In the video above, a scientist hits stuff with a drumstick.
The sounds that come out of that are pretty normal: the swish of the drumstick through some leaves, the drag of it sliding across a rock, the light crack as it knocks the leg of a chair. But many of those sounds are actually fake. They were added to the video, which had no sound, by a deep-learning algorithm created by MIT researchers.
Over several months, the researchers made over a thousand recordings of different things getting hit with a drumstick. When they were done, they had a library of 46,000 sounds, each one bundled with a few frames of video. Then they fed all that data to a deep-learning computer, which analyzed the relationship between every piece of audio and the physical properties it could perceive in the videos.

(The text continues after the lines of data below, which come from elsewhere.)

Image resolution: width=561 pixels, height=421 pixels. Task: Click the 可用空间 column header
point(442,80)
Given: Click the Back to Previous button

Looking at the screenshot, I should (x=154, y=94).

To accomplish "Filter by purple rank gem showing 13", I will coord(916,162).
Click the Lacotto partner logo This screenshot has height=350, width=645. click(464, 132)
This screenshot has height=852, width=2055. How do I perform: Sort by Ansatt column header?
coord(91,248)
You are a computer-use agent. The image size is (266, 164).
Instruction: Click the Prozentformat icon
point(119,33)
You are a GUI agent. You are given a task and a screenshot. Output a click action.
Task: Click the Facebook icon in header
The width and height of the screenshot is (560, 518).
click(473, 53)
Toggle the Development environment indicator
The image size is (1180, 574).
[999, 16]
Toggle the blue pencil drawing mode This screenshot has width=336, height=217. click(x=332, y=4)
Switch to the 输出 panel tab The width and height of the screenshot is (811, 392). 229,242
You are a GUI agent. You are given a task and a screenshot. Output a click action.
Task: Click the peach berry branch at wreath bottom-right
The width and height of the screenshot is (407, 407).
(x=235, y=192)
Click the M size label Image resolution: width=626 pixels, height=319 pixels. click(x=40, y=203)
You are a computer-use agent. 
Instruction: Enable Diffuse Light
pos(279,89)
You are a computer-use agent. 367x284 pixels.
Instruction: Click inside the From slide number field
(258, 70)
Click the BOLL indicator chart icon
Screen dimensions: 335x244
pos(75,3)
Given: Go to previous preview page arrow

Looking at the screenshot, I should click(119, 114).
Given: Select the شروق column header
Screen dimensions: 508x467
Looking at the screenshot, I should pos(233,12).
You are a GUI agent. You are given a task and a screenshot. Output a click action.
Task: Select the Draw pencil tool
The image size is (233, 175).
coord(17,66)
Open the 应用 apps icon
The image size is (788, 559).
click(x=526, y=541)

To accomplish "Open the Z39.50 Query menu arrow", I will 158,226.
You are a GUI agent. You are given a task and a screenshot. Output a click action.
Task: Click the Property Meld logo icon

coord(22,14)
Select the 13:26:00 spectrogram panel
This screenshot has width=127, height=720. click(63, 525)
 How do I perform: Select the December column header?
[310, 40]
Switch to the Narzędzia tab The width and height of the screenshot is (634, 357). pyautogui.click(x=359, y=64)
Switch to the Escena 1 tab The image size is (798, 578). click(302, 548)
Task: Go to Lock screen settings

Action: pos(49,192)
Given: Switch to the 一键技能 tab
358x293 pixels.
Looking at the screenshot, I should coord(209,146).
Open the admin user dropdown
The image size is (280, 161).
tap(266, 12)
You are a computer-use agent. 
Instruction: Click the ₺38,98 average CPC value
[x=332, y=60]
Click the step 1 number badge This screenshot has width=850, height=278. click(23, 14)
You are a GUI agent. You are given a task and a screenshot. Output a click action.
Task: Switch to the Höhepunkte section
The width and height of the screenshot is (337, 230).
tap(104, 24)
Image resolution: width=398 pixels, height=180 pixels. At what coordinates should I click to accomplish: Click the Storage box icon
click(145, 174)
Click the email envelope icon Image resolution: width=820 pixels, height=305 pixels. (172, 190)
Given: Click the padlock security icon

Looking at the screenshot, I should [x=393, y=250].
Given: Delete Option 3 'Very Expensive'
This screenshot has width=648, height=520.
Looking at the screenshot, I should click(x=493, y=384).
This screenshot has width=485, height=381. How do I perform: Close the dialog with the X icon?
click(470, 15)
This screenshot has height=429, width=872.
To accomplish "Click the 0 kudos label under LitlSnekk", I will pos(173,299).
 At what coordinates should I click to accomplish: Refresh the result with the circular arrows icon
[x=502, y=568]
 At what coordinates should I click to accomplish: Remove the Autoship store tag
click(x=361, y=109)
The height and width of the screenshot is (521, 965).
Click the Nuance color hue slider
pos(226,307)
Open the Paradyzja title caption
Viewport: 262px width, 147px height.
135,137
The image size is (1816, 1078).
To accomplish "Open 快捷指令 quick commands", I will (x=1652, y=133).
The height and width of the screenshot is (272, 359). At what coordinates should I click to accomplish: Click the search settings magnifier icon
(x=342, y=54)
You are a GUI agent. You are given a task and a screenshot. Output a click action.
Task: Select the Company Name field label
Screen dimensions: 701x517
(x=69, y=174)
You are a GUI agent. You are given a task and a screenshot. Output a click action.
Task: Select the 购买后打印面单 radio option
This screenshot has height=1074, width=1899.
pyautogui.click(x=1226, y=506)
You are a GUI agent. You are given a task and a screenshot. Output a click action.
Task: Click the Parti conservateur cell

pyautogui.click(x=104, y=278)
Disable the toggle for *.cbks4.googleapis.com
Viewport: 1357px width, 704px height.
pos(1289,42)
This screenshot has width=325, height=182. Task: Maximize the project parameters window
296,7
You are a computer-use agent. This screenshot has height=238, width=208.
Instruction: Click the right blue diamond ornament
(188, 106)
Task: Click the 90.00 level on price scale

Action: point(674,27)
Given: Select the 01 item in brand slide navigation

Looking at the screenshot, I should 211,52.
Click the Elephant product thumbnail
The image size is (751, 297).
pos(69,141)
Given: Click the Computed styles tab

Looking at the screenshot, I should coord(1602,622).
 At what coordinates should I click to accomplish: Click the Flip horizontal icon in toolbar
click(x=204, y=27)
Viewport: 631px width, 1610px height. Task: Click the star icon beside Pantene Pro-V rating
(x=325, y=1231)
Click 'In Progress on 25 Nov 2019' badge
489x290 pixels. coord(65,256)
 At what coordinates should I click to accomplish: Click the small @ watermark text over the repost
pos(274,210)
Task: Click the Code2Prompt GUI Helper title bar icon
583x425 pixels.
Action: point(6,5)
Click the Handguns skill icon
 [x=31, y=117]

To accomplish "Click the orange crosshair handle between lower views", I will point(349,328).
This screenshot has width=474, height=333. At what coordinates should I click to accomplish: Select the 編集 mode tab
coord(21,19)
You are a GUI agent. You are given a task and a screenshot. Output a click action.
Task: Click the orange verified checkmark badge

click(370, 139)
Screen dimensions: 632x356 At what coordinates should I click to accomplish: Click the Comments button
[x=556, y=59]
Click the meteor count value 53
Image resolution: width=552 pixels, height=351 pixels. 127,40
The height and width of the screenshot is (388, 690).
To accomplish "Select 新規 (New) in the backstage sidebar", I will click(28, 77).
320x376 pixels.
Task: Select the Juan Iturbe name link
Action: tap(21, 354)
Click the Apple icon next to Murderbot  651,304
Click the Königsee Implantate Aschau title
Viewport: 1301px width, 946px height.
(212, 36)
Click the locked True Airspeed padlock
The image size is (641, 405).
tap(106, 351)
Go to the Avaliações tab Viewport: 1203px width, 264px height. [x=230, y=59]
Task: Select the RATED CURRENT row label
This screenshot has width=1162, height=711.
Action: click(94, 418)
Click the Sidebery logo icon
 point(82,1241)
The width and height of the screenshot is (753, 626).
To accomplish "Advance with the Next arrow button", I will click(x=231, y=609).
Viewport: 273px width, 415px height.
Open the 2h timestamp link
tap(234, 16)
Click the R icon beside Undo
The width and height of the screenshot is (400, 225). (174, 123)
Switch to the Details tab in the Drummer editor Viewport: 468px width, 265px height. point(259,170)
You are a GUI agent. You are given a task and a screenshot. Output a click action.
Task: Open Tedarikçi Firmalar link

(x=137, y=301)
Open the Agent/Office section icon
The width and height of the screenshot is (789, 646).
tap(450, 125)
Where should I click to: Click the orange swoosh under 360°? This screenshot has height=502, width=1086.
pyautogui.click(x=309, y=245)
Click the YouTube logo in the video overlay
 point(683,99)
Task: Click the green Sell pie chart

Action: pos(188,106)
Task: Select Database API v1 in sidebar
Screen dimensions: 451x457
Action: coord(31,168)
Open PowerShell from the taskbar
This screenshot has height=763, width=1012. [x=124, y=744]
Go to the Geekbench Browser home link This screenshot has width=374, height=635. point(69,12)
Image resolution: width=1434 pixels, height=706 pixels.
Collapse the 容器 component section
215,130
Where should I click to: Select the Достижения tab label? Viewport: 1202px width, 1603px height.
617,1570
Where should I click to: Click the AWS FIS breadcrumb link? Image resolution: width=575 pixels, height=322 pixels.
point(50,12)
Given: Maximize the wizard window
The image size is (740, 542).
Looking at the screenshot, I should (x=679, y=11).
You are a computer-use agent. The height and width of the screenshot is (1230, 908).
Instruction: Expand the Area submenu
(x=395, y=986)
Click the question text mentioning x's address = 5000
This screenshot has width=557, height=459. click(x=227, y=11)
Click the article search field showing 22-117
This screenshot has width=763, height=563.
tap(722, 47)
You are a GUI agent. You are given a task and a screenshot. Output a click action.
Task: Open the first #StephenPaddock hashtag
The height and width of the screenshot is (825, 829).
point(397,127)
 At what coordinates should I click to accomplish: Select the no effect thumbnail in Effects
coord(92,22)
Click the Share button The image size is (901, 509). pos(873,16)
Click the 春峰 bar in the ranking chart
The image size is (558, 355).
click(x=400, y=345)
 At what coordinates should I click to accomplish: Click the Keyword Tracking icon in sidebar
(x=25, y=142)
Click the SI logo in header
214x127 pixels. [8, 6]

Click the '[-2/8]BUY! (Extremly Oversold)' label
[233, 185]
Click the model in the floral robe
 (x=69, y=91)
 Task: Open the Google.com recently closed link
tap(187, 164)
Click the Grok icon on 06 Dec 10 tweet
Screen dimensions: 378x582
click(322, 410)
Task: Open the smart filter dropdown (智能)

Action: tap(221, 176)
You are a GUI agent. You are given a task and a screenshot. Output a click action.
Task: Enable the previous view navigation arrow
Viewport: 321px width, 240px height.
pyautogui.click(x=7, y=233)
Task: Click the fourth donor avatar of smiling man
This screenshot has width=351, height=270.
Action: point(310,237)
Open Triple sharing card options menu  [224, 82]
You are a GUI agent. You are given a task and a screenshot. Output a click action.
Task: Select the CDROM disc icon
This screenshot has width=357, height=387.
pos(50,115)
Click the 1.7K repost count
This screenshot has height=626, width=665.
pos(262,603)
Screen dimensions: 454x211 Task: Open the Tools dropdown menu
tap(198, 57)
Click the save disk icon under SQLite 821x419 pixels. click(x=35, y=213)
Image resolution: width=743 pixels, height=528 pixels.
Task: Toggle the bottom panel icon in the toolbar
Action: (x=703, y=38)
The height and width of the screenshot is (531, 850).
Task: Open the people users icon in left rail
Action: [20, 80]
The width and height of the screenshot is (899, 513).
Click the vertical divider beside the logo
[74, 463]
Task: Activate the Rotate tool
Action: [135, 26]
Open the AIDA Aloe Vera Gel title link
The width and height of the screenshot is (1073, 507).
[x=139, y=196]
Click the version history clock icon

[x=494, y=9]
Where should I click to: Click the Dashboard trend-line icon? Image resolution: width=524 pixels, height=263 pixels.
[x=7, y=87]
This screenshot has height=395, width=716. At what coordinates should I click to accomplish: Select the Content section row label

The resulting algorithm is capable of predicting what sound any surface or object will make when it gets hit with a drumstick. Sometimes it pulls sounds from its vast library, and sometimes it synthesizes new sounds based on the properties it sees in the video.
The researchers think this kind of technology could be used to automatically produce sound effects for movies and TV shows. But more importantly, it could also lead to robots that are instinctively better at understanding their surroundings. The set of physical properties, patterns, and relationships that are key to predicting sound also happen to tell you a lot of other things about the world; a robot which “instinctively” understands that cement is hard, and that grass is soft, would have a huge leg up in navigating the world around it.
Sound, it turns out, can tell you about a whole lot more than just sound.